%%

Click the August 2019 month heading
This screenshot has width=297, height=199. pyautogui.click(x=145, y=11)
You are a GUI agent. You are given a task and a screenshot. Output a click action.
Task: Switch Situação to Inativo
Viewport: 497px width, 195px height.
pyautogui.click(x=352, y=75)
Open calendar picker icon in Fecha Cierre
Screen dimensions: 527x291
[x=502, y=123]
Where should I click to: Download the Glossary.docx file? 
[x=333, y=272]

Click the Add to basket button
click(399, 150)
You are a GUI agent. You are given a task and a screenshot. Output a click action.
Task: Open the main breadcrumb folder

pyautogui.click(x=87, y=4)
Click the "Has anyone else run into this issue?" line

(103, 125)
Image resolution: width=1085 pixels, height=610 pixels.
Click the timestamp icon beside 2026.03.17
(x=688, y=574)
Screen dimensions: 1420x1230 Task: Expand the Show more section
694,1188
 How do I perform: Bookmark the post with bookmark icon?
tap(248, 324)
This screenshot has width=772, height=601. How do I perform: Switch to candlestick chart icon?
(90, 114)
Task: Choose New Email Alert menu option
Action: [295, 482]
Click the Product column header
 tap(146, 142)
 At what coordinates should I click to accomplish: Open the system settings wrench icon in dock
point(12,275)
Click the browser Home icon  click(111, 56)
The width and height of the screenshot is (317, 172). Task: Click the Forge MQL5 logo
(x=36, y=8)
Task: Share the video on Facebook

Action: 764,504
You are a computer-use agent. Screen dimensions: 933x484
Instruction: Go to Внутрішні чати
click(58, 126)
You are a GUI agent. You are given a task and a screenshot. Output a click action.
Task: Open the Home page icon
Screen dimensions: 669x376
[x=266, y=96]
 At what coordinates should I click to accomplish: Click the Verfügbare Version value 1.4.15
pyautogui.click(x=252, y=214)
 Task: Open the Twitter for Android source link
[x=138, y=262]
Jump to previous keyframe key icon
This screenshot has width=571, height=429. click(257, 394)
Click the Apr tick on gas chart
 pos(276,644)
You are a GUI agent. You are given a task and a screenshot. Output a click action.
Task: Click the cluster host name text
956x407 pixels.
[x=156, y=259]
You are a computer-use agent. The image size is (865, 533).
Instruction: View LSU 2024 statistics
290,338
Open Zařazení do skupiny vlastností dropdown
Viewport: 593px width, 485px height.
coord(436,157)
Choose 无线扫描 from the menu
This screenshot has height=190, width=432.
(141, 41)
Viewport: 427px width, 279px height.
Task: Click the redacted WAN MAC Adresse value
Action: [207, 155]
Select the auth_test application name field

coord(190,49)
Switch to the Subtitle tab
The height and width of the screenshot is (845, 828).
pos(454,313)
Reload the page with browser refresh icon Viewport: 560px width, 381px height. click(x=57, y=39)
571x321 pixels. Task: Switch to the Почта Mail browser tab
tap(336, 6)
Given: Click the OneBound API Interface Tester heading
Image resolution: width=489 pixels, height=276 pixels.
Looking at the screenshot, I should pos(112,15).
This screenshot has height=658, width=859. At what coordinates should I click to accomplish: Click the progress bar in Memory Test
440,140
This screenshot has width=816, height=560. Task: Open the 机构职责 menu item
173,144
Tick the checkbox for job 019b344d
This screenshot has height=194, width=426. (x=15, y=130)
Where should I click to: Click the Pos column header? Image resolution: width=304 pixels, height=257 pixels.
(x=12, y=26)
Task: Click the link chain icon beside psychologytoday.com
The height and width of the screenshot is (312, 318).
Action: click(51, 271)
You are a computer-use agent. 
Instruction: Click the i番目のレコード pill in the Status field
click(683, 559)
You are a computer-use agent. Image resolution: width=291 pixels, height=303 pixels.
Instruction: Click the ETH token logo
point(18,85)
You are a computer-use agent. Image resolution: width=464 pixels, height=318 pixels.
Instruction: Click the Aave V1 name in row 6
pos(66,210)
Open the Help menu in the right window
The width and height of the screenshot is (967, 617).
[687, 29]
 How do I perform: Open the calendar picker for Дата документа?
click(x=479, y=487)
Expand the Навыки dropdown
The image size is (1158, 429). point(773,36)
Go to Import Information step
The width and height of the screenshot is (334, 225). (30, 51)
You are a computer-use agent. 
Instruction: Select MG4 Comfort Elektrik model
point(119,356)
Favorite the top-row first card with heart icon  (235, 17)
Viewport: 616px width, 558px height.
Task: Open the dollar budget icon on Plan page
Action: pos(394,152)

%%

◆ Instructions for the task
Copy every line of the material above in which the string "Home" can be found.

◆ Final answer
Click the browser Home icon  click(111, 56)
Task: Open the Home page icon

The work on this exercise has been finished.